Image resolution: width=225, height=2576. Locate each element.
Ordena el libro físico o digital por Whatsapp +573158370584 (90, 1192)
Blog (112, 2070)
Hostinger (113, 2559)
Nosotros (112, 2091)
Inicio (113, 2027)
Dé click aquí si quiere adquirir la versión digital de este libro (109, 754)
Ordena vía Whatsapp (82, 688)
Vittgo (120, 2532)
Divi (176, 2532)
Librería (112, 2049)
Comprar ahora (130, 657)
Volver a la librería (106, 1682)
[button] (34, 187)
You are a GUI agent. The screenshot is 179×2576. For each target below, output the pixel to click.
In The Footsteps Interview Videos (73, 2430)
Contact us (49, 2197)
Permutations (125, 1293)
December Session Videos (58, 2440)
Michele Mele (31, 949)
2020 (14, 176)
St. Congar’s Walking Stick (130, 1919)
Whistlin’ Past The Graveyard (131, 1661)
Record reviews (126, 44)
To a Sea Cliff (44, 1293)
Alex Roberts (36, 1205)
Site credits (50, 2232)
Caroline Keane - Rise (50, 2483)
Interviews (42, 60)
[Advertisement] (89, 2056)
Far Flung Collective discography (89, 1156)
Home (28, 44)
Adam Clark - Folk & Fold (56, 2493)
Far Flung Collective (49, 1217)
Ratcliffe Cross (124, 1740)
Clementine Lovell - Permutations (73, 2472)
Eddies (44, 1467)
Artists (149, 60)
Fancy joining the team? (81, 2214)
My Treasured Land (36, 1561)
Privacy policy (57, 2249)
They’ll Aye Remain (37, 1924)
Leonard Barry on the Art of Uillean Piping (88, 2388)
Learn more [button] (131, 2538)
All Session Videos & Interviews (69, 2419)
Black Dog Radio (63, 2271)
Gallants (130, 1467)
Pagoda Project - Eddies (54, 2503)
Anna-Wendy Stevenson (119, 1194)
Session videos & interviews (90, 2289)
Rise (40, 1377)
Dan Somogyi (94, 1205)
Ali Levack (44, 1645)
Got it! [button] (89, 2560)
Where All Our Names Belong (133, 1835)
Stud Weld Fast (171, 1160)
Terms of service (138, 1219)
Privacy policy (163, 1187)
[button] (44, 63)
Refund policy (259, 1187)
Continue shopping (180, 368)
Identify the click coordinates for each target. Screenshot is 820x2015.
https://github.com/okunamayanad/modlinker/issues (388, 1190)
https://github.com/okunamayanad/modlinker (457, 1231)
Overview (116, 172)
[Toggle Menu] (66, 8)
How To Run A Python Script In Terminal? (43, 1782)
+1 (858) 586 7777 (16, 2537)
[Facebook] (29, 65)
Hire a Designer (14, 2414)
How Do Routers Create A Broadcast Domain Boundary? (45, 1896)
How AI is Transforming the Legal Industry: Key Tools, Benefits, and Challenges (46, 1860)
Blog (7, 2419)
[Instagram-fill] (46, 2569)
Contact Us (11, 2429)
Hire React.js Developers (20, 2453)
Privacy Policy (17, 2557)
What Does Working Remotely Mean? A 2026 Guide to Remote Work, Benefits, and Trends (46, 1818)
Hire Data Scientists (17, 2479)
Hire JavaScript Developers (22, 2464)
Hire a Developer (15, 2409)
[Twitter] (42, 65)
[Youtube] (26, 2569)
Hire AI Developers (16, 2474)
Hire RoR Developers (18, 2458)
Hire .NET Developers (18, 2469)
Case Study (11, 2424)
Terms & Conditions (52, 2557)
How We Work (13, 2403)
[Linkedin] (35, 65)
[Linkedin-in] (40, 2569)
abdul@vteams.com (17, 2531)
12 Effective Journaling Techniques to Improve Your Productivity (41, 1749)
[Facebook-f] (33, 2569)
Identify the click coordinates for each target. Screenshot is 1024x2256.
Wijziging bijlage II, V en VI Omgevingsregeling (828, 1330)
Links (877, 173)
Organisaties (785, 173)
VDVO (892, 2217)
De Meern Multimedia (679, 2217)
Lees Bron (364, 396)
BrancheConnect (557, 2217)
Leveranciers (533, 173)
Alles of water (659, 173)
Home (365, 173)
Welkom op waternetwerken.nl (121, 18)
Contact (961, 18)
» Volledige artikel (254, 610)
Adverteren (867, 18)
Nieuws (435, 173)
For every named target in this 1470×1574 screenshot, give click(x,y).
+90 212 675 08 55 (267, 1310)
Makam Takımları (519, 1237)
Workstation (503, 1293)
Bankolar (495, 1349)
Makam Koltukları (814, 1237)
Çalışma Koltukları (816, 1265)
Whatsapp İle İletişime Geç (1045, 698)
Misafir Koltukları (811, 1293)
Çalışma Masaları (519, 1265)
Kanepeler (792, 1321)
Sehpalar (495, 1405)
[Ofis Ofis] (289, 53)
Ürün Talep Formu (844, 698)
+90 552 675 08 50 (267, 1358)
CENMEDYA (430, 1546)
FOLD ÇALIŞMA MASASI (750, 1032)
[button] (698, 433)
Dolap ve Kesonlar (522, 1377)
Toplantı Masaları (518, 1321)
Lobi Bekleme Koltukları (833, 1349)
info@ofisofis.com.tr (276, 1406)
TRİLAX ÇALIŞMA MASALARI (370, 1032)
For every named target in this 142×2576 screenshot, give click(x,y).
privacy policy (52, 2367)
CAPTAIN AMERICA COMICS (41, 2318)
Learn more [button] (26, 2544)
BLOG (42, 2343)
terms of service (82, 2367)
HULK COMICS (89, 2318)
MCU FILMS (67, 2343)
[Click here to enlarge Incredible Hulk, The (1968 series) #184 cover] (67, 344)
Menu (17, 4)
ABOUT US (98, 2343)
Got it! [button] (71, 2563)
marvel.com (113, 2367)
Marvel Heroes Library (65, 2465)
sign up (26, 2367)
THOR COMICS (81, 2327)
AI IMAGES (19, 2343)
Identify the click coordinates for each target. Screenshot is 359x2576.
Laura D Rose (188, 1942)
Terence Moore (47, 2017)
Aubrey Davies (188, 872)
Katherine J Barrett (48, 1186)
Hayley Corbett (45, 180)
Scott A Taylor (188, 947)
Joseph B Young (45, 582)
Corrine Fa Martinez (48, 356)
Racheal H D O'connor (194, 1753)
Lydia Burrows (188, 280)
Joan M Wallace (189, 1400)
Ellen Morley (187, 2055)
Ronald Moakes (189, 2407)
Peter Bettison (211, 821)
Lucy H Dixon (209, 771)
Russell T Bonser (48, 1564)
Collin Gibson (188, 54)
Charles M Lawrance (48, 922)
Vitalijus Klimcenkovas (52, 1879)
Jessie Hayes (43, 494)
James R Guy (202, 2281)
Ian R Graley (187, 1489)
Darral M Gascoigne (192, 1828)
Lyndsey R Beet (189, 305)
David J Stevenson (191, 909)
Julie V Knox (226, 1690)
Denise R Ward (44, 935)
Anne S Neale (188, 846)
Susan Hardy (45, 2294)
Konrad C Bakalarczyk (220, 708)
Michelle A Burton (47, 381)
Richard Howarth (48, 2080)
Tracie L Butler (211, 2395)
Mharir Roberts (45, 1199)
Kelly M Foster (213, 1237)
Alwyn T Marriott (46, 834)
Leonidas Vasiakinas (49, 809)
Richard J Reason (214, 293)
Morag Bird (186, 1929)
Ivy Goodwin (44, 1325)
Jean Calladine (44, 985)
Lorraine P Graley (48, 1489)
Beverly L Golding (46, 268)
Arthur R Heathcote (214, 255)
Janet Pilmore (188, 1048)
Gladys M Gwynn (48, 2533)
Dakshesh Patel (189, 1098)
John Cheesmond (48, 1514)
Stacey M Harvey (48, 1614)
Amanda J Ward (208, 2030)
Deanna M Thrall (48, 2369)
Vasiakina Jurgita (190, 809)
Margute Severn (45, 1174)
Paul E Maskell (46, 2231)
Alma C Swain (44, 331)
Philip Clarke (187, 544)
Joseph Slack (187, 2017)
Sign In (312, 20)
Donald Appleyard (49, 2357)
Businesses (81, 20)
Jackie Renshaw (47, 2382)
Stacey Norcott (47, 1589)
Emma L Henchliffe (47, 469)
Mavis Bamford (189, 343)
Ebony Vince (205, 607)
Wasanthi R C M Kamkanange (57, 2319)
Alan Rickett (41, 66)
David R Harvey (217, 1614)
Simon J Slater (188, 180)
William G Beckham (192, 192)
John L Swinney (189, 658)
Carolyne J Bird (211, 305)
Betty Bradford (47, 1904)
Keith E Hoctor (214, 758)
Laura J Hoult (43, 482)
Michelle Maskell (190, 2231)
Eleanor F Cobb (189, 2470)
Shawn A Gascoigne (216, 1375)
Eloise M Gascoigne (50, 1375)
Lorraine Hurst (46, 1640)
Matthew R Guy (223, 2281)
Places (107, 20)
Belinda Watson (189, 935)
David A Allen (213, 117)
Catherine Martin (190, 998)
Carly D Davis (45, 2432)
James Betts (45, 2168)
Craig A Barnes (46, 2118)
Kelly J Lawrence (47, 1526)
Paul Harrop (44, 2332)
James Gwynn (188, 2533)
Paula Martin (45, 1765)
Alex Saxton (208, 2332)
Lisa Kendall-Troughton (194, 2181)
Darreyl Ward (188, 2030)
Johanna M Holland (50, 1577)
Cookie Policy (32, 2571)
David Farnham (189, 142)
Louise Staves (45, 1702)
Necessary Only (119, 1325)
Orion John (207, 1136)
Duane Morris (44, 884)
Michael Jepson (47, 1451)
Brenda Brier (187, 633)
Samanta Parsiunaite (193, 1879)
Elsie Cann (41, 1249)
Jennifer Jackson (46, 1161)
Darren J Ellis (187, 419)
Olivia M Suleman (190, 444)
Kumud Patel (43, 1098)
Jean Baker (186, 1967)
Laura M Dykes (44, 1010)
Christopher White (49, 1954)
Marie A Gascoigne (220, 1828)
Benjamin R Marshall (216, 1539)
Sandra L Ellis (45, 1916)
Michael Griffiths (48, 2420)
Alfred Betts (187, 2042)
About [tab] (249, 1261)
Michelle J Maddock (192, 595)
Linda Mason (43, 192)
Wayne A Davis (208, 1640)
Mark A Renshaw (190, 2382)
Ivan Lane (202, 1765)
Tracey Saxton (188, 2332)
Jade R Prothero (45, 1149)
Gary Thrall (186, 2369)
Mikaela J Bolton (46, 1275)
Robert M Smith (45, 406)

________________________

## THE TASK
Could you restate, word for word, the lines above from the one with "https://github.com/okunamayanad/modlinker (457, 1231)" to the one with "Blog (7, 2419)", both included?

## EXPECTED OUTPUT
https://github.com/okunamayanad/modlinker (457, 1231)
Overview (116, 172)
[Toggle Menu] (66, 8)
How To Run A Python Script In Terminal? (43, 1782)
+1 (858) 586 7777 (16, 2537)
[Facebook] (29, 65)
Hire a Designer (14, 2414)
How Do Routers Create A Broadcast Domain Boundary? (45, 1896)
How AI is Transforming the Legal Industry: Key Tools, Benefits, and Challenges (46, 1860)
Blog (7, 2419)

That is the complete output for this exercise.